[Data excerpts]
'''
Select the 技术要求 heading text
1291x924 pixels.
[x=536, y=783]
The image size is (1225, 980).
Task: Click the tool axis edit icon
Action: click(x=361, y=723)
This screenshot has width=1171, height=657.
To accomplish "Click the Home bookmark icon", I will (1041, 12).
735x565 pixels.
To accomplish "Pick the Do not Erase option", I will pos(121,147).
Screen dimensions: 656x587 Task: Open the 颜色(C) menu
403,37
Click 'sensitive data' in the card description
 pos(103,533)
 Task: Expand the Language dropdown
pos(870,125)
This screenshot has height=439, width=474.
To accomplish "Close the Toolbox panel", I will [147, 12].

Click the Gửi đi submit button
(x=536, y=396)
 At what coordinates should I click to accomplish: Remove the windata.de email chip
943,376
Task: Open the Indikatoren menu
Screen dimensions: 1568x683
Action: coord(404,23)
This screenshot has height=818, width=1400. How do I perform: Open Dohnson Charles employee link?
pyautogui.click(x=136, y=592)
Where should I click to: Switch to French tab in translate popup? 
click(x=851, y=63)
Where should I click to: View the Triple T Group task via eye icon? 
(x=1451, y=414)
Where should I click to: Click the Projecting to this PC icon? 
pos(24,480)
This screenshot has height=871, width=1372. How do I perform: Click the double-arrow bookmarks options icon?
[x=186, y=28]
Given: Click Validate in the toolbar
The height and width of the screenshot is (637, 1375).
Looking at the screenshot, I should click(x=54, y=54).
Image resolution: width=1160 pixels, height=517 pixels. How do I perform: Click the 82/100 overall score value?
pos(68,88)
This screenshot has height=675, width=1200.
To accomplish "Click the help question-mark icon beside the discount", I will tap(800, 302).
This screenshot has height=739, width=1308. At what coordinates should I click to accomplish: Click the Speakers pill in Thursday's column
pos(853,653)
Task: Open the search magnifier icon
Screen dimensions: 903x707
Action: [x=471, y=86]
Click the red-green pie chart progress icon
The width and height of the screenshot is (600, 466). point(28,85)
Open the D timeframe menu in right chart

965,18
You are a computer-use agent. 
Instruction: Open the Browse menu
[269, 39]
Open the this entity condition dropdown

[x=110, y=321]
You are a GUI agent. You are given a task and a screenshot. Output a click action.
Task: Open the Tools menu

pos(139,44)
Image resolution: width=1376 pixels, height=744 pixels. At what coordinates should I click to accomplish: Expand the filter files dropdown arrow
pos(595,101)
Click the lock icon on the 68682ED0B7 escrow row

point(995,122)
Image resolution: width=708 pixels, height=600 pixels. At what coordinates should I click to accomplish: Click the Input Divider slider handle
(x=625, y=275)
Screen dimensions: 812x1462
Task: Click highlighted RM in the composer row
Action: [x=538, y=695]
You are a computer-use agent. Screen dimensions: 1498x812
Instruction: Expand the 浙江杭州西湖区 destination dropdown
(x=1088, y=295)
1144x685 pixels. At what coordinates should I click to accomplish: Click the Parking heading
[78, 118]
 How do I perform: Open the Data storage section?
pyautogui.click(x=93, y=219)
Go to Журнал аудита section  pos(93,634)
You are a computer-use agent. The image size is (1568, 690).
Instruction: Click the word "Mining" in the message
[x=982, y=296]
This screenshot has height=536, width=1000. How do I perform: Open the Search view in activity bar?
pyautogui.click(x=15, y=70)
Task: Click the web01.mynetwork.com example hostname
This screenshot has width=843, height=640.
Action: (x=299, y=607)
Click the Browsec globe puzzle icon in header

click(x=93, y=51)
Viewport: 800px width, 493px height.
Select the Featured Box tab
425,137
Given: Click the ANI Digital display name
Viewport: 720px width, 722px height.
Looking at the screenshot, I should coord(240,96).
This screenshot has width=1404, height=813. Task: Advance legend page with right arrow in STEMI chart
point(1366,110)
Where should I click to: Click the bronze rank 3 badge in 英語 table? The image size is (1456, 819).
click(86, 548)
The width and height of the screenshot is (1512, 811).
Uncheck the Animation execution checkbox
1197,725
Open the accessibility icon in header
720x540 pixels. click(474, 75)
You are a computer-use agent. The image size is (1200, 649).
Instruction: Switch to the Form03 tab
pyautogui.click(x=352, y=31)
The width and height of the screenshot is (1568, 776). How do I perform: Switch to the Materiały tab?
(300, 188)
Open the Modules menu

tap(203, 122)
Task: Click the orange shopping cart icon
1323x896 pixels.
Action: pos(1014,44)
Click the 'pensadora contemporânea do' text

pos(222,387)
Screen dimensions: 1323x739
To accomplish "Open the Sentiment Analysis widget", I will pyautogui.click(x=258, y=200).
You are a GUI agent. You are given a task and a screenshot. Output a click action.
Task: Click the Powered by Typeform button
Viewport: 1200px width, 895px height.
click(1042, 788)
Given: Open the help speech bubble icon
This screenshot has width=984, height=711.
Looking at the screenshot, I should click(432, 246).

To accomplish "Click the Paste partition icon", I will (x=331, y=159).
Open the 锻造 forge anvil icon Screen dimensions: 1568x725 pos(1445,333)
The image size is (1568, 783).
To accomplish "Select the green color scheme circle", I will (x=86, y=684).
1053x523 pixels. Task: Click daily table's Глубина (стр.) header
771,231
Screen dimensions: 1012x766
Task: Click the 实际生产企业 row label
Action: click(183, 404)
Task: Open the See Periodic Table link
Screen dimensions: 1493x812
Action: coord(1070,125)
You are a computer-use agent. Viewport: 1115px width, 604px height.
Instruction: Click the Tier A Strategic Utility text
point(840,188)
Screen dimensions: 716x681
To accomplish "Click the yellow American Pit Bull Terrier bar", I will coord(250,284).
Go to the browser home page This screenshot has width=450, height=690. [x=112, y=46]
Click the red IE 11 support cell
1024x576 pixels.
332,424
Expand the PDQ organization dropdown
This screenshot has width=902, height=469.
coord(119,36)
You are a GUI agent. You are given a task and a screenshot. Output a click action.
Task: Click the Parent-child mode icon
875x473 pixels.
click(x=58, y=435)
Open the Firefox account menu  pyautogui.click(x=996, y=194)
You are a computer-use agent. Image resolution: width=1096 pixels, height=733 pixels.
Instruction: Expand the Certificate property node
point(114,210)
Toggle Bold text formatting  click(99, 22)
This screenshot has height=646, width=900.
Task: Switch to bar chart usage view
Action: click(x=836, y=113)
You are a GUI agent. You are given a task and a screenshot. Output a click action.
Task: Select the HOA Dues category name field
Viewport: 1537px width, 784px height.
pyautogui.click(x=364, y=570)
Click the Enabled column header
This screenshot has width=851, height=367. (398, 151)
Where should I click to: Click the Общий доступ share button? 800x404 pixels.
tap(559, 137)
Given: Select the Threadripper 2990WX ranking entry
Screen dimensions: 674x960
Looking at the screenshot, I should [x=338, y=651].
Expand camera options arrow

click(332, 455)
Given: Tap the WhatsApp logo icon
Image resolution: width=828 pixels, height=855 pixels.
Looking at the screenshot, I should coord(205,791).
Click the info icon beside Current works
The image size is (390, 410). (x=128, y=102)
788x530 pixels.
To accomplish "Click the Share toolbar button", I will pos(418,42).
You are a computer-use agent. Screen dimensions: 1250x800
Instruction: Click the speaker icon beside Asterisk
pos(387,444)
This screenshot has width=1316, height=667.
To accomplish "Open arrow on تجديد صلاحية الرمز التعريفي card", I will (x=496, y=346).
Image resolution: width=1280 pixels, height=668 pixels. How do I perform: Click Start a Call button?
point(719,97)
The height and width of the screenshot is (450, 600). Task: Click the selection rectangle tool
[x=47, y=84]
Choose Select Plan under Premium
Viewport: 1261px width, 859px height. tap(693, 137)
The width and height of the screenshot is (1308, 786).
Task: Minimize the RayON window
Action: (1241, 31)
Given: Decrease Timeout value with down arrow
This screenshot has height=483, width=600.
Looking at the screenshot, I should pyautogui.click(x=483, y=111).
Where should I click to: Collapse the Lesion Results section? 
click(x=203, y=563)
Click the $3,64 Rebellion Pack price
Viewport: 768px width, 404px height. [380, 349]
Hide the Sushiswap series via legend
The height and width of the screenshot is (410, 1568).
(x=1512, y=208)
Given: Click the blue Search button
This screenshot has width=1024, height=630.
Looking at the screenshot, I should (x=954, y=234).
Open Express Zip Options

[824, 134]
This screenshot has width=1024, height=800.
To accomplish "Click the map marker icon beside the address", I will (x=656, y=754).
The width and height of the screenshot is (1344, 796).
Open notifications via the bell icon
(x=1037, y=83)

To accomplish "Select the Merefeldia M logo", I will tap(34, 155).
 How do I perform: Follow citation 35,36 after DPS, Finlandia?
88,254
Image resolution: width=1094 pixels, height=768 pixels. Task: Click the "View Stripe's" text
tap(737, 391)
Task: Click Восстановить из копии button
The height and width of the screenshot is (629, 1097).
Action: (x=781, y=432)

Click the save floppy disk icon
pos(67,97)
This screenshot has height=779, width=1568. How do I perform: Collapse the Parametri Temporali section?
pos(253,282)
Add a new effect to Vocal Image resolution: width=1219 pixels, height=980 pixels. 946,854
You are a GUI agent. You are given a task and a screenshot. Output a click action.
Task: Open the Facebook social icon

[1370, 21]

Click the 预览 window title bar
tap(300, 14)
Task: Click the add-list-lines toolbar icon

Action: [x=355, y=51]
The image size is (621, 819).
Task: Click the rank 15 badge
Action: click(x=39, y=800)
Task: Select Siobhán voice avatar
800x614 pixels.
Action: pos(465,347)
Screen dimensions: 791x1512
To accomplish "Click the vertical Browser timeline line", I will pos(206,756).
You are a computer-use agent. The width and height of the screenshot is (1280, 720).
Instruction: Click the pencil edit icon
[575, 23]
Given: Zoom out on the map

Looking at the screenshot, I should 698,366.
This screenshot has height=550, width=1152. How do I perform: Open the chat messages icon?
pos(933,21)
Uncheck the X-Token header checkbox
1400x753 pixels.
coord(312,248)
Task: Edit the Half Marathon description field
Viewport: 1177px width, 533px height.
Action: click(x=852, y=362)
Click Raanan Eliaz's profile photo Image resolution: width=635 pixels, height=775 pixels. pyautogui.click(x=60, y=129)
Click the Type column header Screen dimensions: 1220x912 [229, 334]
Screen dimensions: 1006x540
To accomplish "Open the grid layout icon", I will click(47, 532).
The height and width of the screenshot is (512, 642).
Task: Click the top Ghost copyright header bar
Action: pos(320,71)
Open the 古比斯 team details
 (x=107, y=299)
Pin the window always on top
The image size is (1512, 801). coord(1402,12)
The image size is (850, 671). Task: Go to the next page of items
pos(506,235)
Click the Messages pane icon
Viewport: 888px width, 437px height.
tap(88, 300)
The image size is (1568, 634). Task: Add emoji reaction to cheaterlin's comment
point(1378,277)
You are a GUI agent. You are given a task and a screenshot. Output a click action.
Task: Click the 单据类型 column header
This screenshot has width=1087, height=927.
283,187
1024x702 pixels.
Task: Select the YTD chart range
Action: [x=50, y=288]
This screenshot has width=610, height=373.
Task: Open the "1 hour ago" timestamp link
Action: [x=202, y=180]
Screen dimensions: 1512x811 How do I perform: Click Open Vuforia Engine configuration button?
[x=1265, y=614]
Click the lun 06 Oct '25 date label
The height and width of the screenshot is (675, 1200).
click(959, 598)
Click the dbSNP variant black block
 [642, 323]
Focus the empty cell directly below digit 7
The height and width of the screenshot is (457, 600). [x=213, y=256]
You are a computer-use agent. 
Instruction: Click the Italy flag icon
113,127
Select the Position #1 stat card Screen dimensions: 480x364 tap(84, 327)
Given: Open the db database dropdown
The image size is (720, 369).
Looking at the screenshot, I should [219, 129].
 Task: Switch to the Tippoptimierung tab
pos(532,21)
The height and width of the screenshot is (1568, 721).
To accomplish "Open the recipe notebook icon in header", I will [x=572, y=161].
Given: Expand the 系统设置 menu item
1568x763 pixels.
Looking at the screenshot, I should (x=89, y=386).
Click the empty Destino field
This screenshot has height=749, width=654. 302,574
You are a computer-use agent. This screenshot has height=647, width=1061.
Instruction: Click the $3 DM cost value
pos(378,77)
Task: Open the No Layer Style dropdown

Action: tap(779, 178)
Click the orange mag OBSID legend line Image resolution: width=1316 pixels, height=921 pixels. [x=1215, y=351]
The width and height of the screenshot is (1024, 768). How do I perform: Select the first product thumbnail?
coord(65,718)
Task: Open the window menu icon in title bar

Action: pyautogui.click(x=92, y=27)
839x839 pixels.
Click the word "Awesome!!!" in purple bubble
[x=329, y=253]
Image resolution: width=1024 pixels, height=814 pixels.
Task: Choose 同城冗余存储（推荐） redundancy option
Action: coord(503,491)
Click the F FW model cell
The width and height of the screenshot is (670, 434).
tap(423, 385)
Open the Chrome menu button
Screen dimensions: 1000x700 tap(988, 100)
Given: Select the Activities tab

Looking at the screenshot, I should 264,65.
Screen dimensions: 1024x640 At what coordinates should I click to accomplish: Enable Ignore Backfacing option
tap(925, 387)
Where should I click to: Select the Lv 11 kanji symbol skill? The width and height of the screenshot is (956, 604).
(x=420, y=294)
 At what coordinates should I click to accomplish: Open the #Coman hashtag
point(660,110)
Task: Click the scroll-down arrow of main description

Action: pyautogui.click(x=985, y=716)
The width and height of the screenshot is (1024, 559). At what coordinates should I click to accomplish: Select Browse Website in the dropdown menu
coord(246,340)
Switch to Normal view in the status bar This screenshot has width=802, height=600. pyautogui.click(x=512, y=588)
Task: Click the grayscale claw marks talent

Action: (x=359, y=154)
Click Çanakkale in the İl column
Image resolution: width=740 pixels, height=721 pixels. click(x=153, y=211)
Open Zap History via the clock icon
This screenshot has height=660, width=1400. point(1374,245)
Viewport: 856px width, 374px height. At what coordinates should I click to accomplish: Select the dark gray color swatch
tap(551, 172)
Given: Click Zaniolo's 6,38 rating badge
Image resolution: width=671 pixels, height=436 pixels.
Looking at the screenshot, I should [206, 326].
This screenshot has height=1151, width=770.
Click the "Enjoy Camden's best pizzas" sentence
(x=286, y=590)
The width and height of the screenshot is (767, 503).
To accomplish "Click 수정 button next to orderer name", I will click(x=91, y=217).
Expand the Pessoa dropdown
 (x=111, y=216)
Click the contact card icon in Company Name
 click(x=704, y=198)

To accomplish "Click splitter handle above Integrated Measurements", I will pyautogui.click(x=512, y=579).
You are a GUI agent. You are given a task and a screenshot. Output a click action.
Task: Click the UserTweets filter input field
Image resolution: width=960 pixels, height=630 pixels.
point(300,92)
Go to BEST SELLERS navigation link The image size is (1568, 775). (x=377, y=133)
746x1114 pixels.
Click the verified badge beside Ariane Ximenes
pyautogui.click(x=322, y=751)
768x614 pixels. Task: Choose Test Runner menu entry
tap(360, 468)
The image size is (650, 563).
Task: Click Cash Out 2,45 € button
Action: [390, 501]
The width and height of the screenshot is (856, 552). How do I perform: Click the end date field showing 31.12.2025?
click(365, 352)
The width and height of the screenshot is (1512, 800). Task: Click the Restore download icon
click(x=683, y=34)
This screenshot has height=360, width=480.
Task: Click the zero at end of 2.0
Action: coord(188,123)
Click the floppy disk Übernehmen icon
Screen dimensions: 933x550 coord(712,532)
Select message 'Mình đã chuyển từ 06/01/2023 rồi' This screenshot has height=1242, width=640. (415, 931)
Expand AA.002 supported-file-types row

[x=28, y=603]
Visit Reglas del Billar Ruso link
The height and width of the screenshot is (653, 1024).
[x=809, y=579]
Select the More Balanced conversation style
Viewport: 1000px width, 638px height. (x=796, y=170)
'''
- Problem description -
What lines in the data hold the word "logo"? Return them.

- Completed exercise -
Given: Tap the WhatsApp logo icon
To accomplish "Select the Merefeldia M logo", I will tap(34, 155).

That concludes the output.